Capital Allowances are essentially the tax equivalent of depreciation. Due to the way in which they are calculated, they are not automatically applied to Company Accounts. They need to be identified, assessed and claimed manually.
To help simplify Capital Allowances, we’ve created a handy list of things you should know:
- Anyone who owns a qualifying property is entitled to make a claim under legislation (CAA2001); it’s not a fad or legal loophole
- This form of tax relief has been around since 1878
- According to HMRC, 96% of commercial properties are eligible for Capital Allowances
- As much as £10,000 in tax relief can be recovered for every £100,000 spent on property
- Tax returns for the preceding 2 years can be amended retrospectively to include Capital Allowances
- Capital Allowances can be used against any taxable income – if you own a property, you can use the Capital Allowances against PAYE income tax on a job. The tax refund will be paid through your employer
- Claiming Capital Allowances does not affect your Capital Gains Tax, it won’t reduce the base cost of the property nor its overall value
- Second homes and holiday lets (located within the UK or EEA) are eligible for Capital Allowances. Criteria of the property being available to let for at least 201 days per year and being let for at least 105 days must be met to make a claim. The tax relief will only apply to holiday let businesses
- Capital Allowances can be transferred from one property owner to another if the prior owner is not able to claim. Only tax payers are eligible for Capital Allowances, which excludes Local Authorities, Charities, Pension funds etc.
Why not recommend a Capital Allowance check for your client’s next commercial property purchase? When you want certainty, you need Groundsure.
Arthur Kemp, Managing Director of Exact Business Taxation Services Limited
The Legal Framework
In this short film clip Arthur Kemp, Managing Director of Exact Business Taxation Services Limited discusses the Legal Framework of claiming Capital Allowances on commercial properties.
Capital Allowances are a form of tax relief which has been around since 1878. Capital Allowances can only be claimed once in a property’s lifetime and only if it is deemed a long term fixed asset.
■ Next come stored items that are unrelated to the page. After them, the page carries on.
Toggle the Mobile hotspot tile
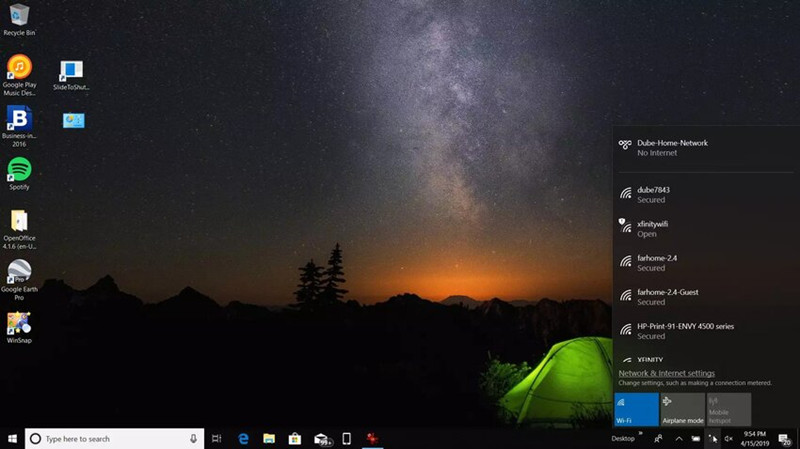Viewport: 800px width, 449px height. [728, 409]
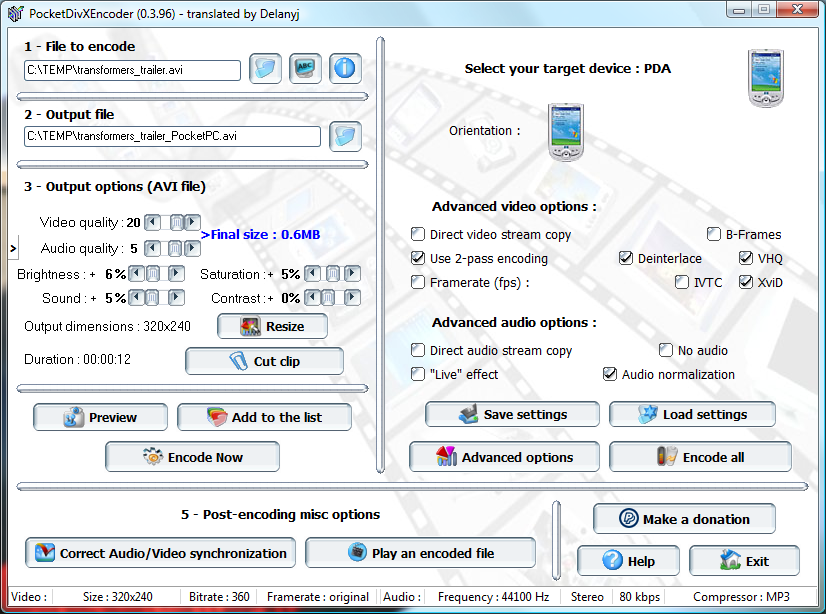The width and height of the screenshot is (826, 614).
Task: Increase Brightness using right arrow
Action: 176,274

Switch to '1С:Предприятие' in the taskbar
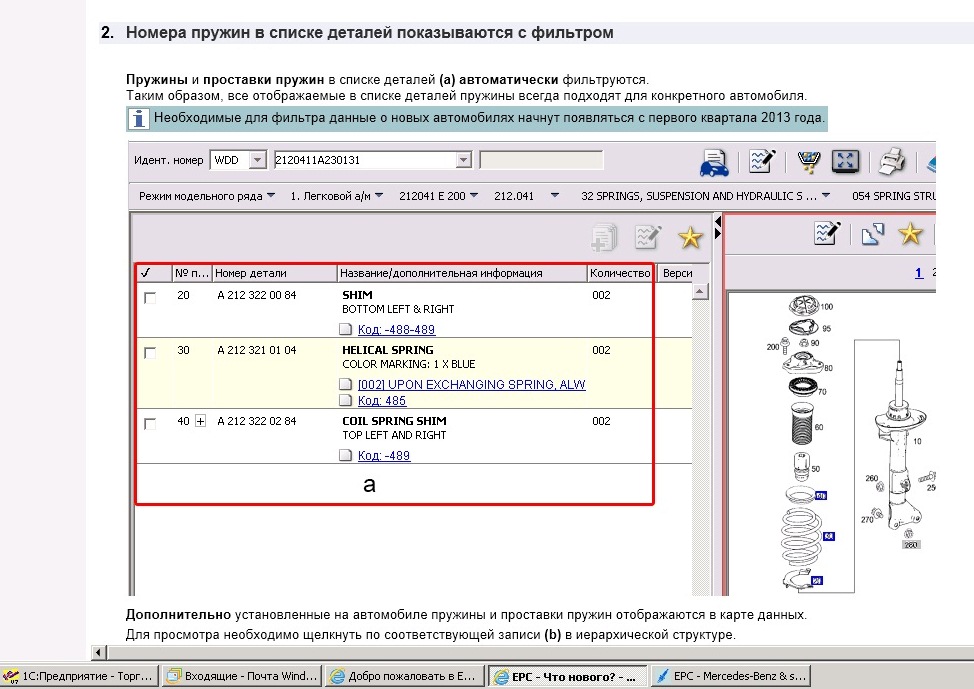[x=78, y=676]
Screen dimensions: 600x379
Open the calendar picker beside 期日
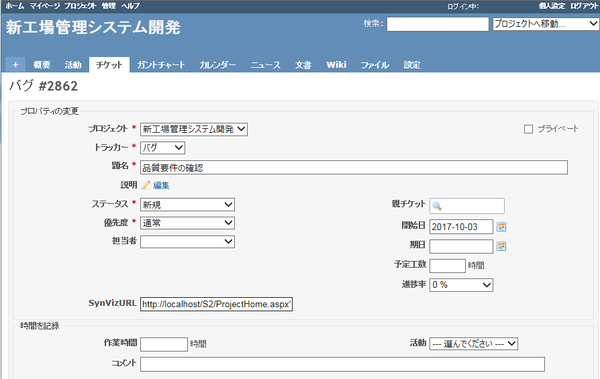click(x=501, y=246)
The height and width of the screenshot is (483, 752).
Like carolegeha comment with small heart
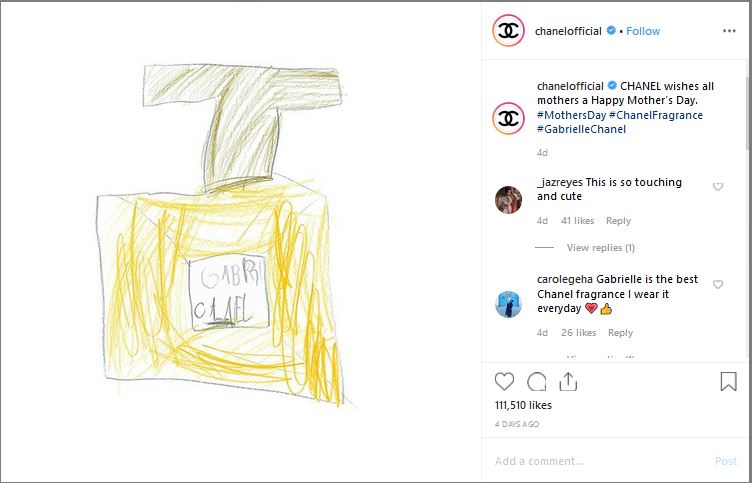click(717, 284)
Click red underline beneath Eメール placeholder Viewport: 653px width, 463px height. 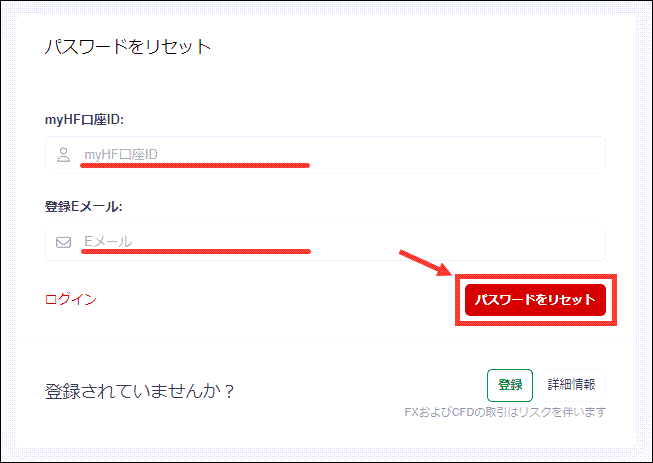coord(196,251)
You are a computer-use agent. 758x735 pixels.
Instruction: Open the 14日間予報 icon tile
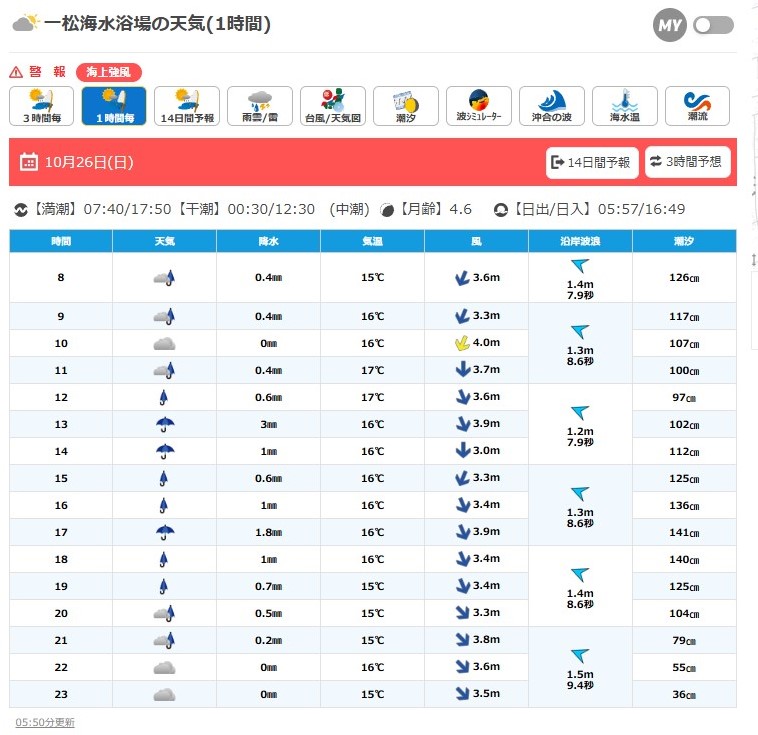pos(187,105)
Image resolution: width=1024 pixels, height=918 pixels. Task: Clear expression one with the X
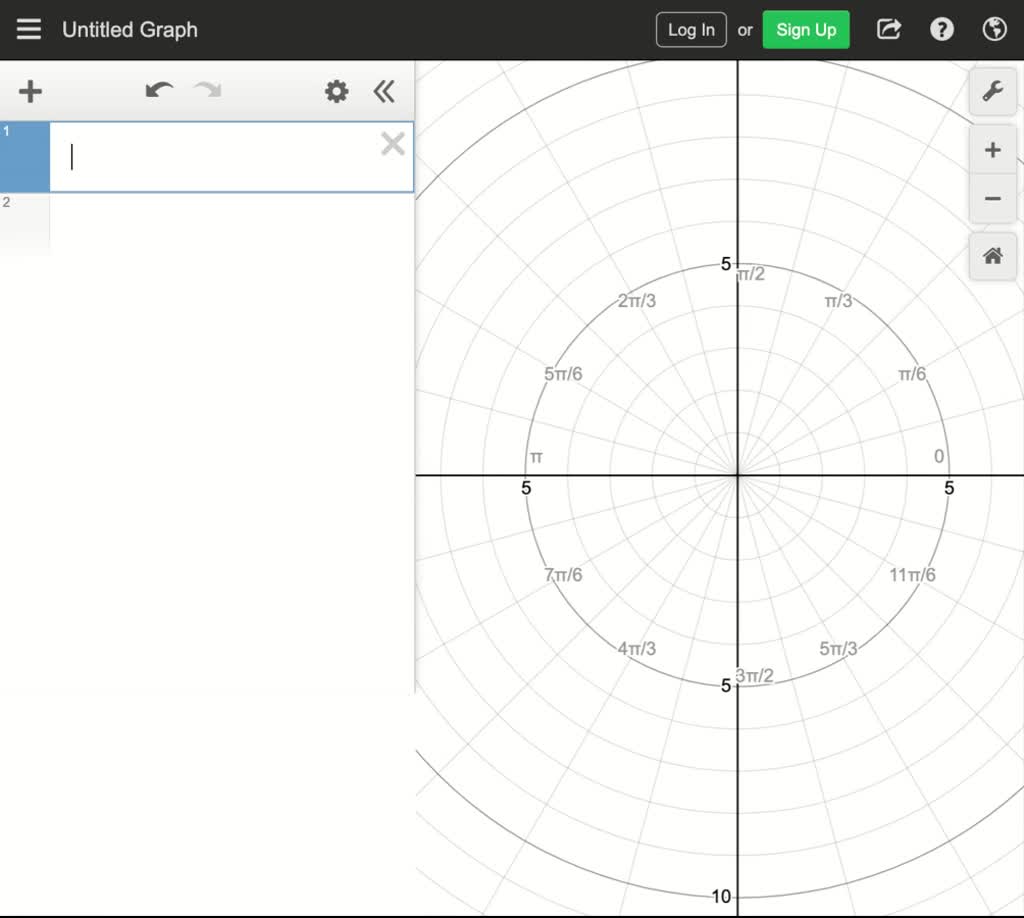392,144
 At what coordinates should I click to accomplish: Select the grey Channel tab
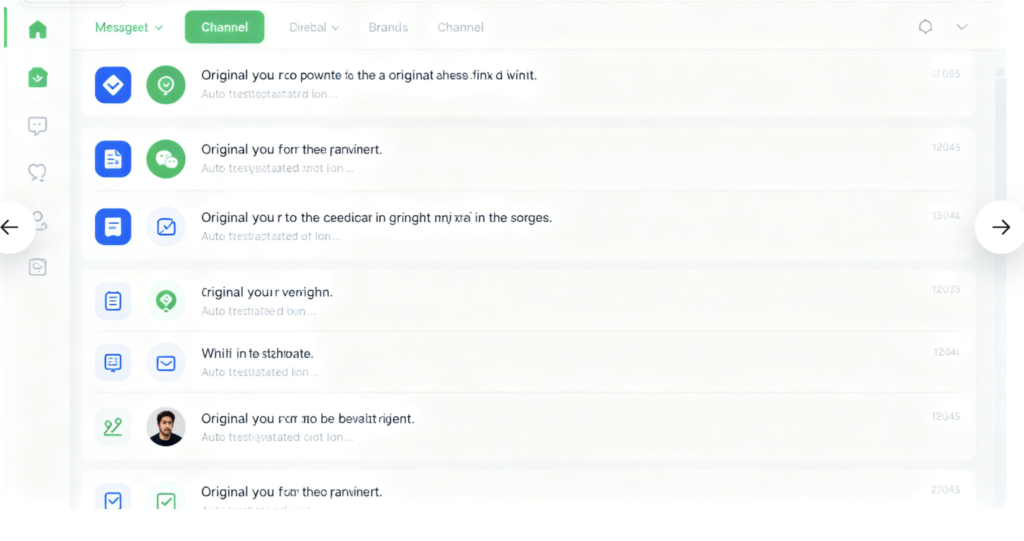460,27
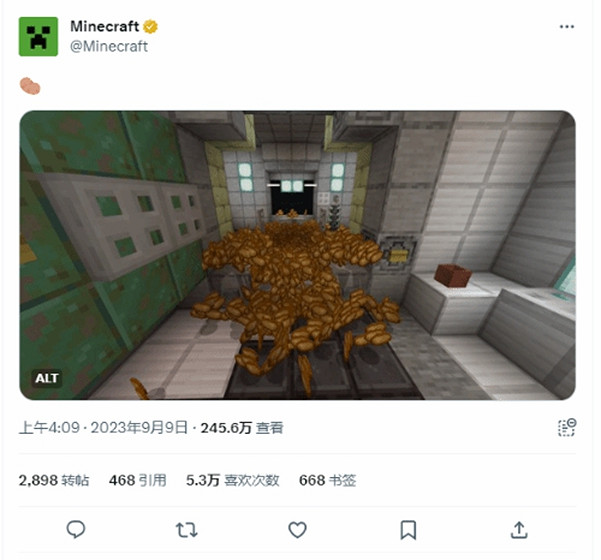The image size is (601, 560).
Task: Show the 5.3万 喜欢次数 likes list
Action: pos(233,480)
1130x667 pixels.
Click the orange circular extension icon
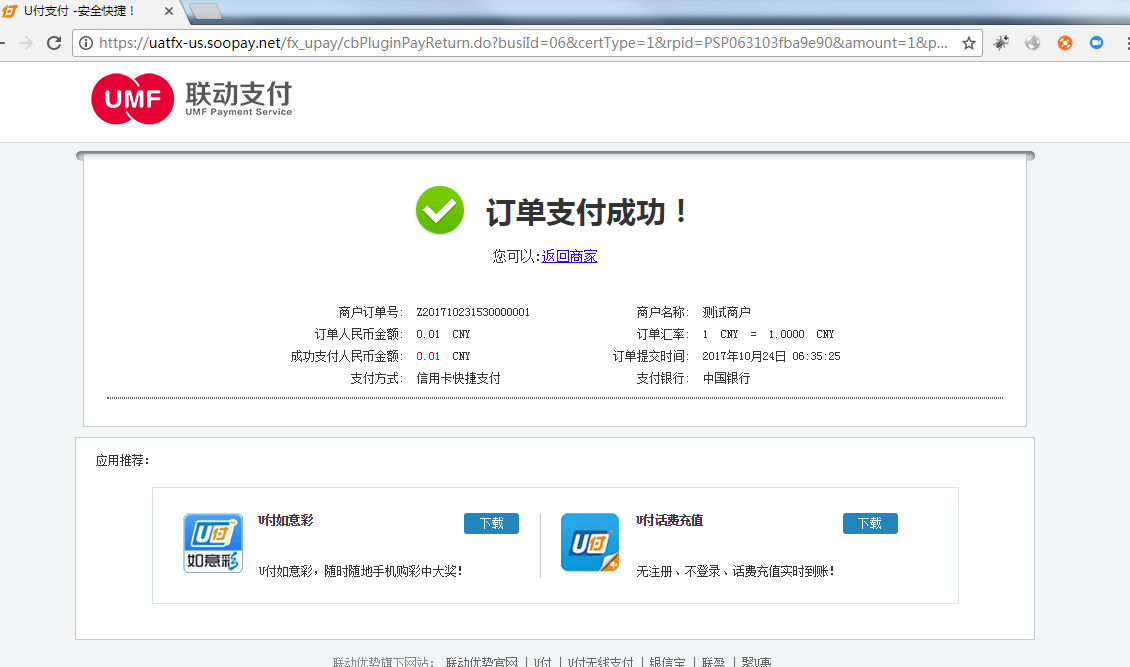tap(1065, 43)
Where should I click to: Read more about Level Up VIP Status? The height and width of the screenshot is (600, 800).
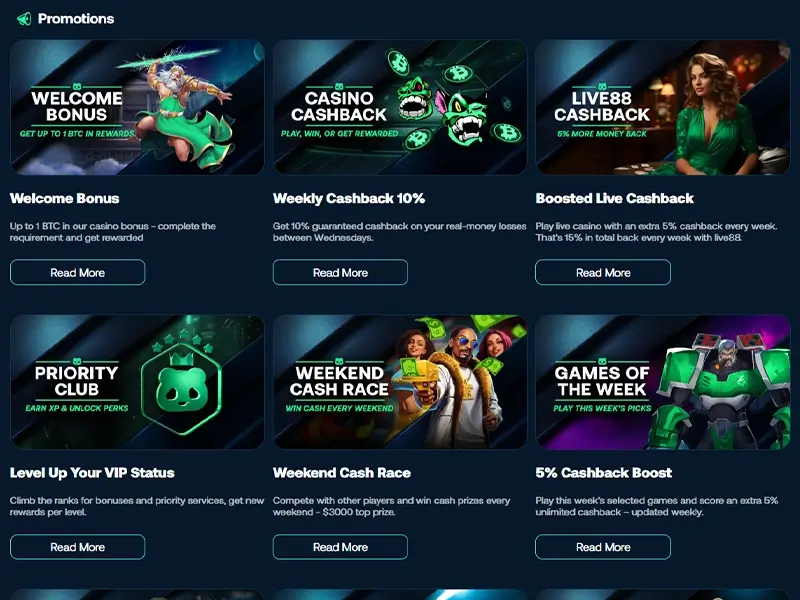(x=78, y=547)
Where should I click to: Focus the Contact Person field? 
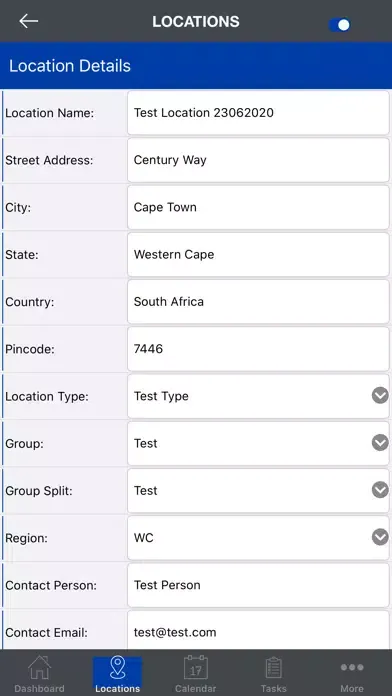[258, 585]
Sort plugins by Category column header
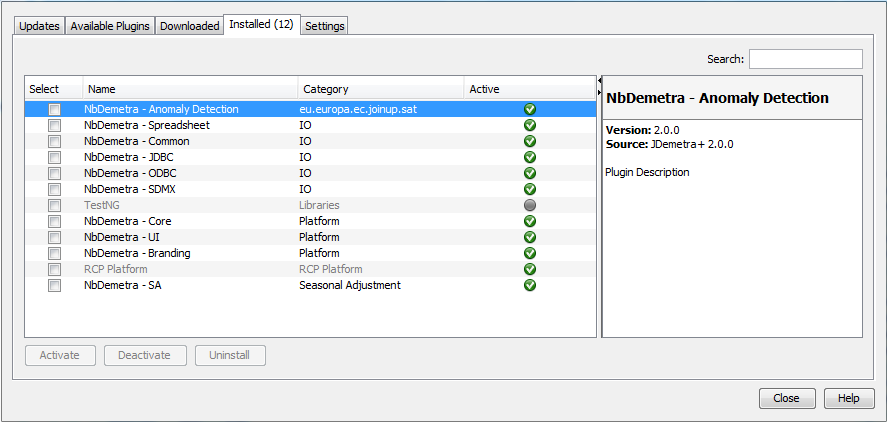The width and height of the screenshot is (887, 422). click(x=380, y=89)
The Finance Act 2012 resulted in a number of changes to Capital Allowances which will affect every commercial property transaction in the UK. Certain agreements between the vendor and property purchaser in order to make a claim and needs to be done within two years of the property transaction
The Law Society Practice Note 2014 states that in commercial property transactions, solicitors need make their clients (whether buyer or seller) aware of Capital Allowance claims so it’s important you have all the information you need.
What are Capital Allowances?
In this short clip, Arthur Kemp, Managing Director of Exact Business Taxation Services Limited introduces Capital Allowances.
Capital Allowances covers a range of different types of tax relief including plant and machinery allowances. Whilst most people think of plant and machinery as items such as farm equipment – on average around 25% of the value of a commercial property is made up of plant and machinery. This can include items such as heating installations, boilers, radiators, lighting and lifts – which can make up a large value in certain properties.
It also includes land remediation relief which are the costs associated with cleaning up contaminated land (there’s 150% available for remediating asbestos and Japanese knotweed).
Capital Allowances are incredibly valuable as by claiming them the owner is effectively increasing the loss rolled forward to future years and elongating the amount of time it takes to pay the tax. It’s incredibly valuable to current owners too as if they decide to sell the property with Capital Allowances; the property has a higher value which could result in getting more for the property.
Who can claim Capital allowances?
In this short film, Arthur Kemp, Managing Director of Exact Business Taxation Services Limited outlines the eligibility for Capital Allowances.
Capital Allowances are not available to claim on all properties, the criteria for eligibility are broken into two main areas commercial and residential properties. All commercial properties qualify for Capital Allowances; however, an eligible property won’t always mean a claim can be made. Organisations that are outside the scope of tax will not be able to claim, for example, charities, local authorities and pension funds. That being said – if the organisation were to sell the property they could potentially demand a higher price if Capital Allowances were available.
The Capital Allowance Act states that dwelling houses are not eligible to make a claim which rules out the majority of residential properties, however, there is no definition of what a dwelling house is – so there is a chance that Capital Allowances could be claimed on certain residential properties – for example in a block of flats there will be communal access areas, Capital Allowances could potentially be claimed on these but not the individual flats within the property.